This guest post from Nicholas is part of the “reader stories” feature at Get Rich Slowly. Some stories contain general advice; others are examples of how a GRS reader achieved financial success or failure. These stories feature folks with all levels of financial maturity and income.
I was on on track, chugging along full steam ahead, barreling down on the American Dream with nothing in my path: get a college degree, a well-paying job, buy a house in the suburbs, have a family, and live happily ever after. Simple.
I'd graduated from high school near the top of my class, lettered in three sports, and went off to Oregon State University where I graduated in electrical engineering and a minor in business. I even had a job lined up before I had graduated. Work was great. Amazing people, made great money (upgrade significantly from Top Ramen and Macaroni n' Cheese), and lived the city life in downtown Portland. All I needed was a house and family and I'd be all set.
Finances weren't a problem. I was making great money, putting nearly 30% into savings. Aside from a few minor purchases and that upgrade in meals, I was living well below my means. Sound the whistle because I'm flying down the tracks!
De-railed by a Dream
About a year in though, things started to go wrong. I started questioning the American Dream. Was this what the rest of my life would look like? Sitting in a cubicle and staring at a computer screen for eight hours a day? Going out with friends on the weekend with a Timbers and Blazers game thrown in the mix? Little league and pee-wee soccer later in life?
Being a vagabond started to have a strange appeal. I wanted to wander the globe, meet people from all over the world, experience different cultures. I wouldn't be able to do that with a house and family. I'd been saving for the house, but decided my new dream was more important. It was time to hop of the tracks and start exploring a bit. Vagabond here I come!
I worked for another year to save a little more and then took off. People thought I was crazy giving up such a great job, especially given the recession, but I had to do it. No looking back. Throw away a high paying job to live like a bum? Sure, why not.

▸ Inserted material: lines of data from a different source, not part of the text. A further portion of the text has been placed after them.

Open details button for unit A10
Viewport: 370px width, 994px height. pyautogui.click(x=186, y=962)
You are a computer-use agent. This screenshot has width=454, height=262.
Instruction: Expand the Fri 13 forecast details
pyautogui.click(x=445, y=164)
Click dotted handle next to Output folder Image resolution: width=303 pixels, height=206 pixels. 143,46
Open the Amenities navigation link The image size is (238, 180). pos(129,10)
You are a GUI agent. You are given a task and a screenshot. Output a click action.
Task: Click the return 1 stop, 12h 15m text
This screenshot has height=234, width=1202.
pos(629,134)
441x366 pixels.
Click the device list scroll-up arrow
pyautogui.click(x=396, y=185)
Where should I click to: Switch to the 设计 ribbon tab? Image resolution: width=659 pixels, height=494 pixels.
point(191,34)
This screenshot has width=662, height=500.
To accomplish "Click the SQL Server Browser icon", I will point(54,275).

I spent seven months hiking and exploring New Zealand, then another month basking on the beautiful beaches of the Philippines. Great people, amazing culture, something new every day. What could be better? Turns out a lot.

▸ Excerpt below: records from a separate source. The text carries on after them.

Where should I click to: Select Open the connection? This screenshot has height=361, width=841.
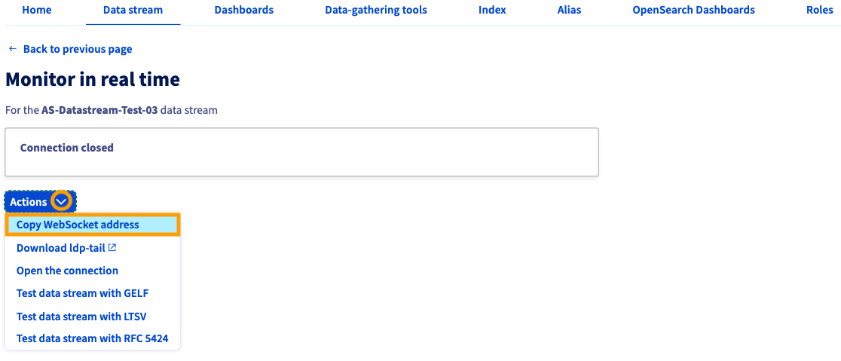coord(67,271)
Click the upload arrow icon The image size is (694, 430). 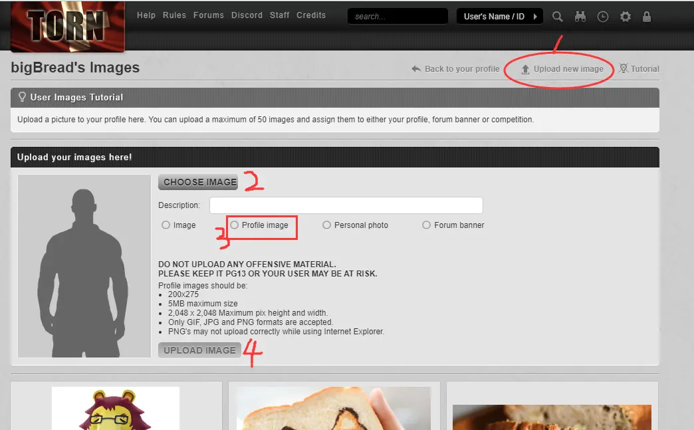point(525,69)
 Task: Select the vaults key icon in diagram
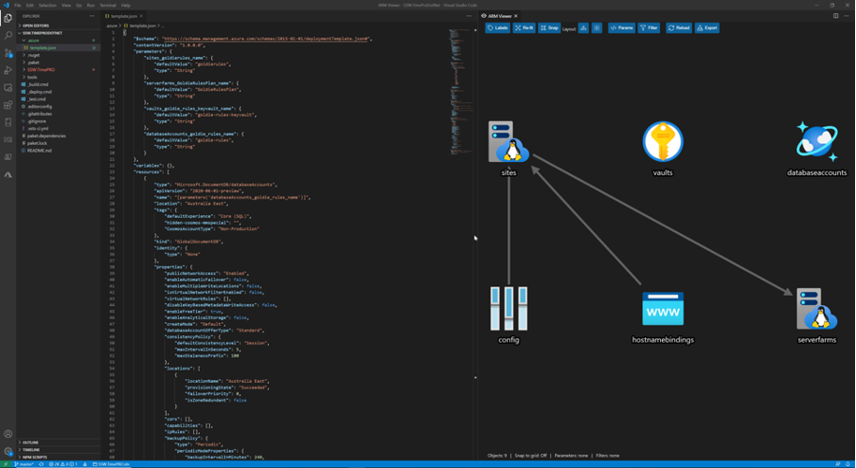coord(663,142)
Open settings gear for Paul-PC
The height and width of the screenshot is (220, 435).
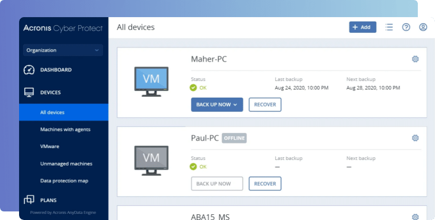(415, 138)
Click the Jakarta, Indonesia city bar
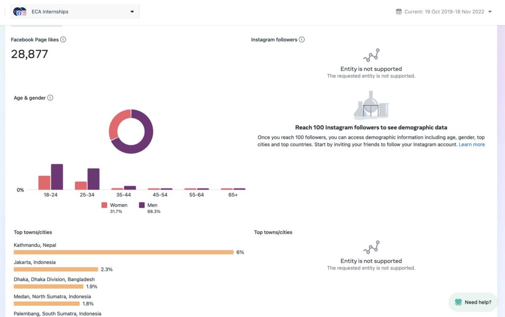Screen dimensions: 505x317 [x=56, y=269]
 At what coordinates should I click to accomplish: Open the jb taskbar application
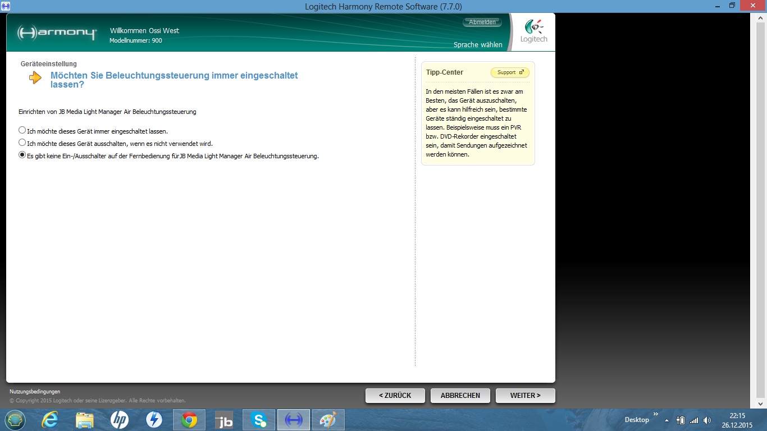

I started to miss my friends and family. I'd see the great things they were doing back home, and I wanted to be there with them. Plus, I know it sounds crazy, but sitting on a beach all day can get mighty boring after a while.
Don't get me wrong. Traveling was spectacular. Those things I'd dreamed about were great. But I just wasn't cut out to be a life-time vagabond. I headed back home and chalked up my wasted year to capricious youth. I'd itched the travel bug thoroughly, and now it was time to get back on track. Just a slight detour.
My old boss found out I was back in the country and offered me an indefinite contract to come back to my old job. Because of cutbacks, they couldn't offer me a permanent position, but this would be just fine until something permanent came along. “Great,” I thought. I'd be picking up right where I left off. Stoke the fires and lets get rolling.
Doomed to Dissatisfaction?
A few months in though, those fears and uncertainty all came flooding back. I couldn't figure it out. I wasn't happy working, but I wasn't happy traveling either. What was wrong with me?
That's when my brother approached me with a proposition: partner with him on a clothing company he'd just started. This thing was still in it's infancy, only a couple months old, not even turning enough profit for him to live off, let alone two of us, but it appealed to me.
This wasn't an ordinary clothing line though. The whole purpose was to benefit others. With each shirt sold, one person is provided with 25 years of clean water. 25 years! In a world where one billion people lack access to clean water and a child dies every 19 seconds for the same reason, this was a huge issue.
Was I prepared to get off that track again? I'd done it once before and things didn't work out quite how I'd planned. After some serious consideration, I decided to take my brother up on the offer. I'd rather go down swinging than not fight at all.
So here I am, back living like a college student. Scraping by on the little savings I have left, living on hot dogs and hamburgers (couldn't sink all the way back down to Top Ramen), making every penny count, and loving every minute of it.
Was it the most sound financial choice? Definitely not. Being an entrepreneur and working for a start-up is no “get rich quick” scheme. It's long hours with little to now pay. The epitome of Get Rich Slowly. However, I think I'm already rich. Each day I know that what I put in, I'm going to get out. Not only that, but with each sale, I know that I'm changing the life of one person in ways that I'm not even fully able to understand. With each sale, I may be saving the life of a child, allowing a kid to go to school and get an education, stopping a women or girl from getting raped during the long walk to collect water.
I may not be able to afford all the cool gadgets and fancy car I'd dreamed about. My bank account may not say it, but I'm rich beyond measure.
Being rich isn't necessarily about a white picket fence or a specific dollar amount in the savings account; being rich is living a life of purpose. So, for a second time, I've derailed. I'm off the life track that I'd laid for myself oh so long ago.
Or maybe, just maybe, I've flipped a switch and am flying down different track.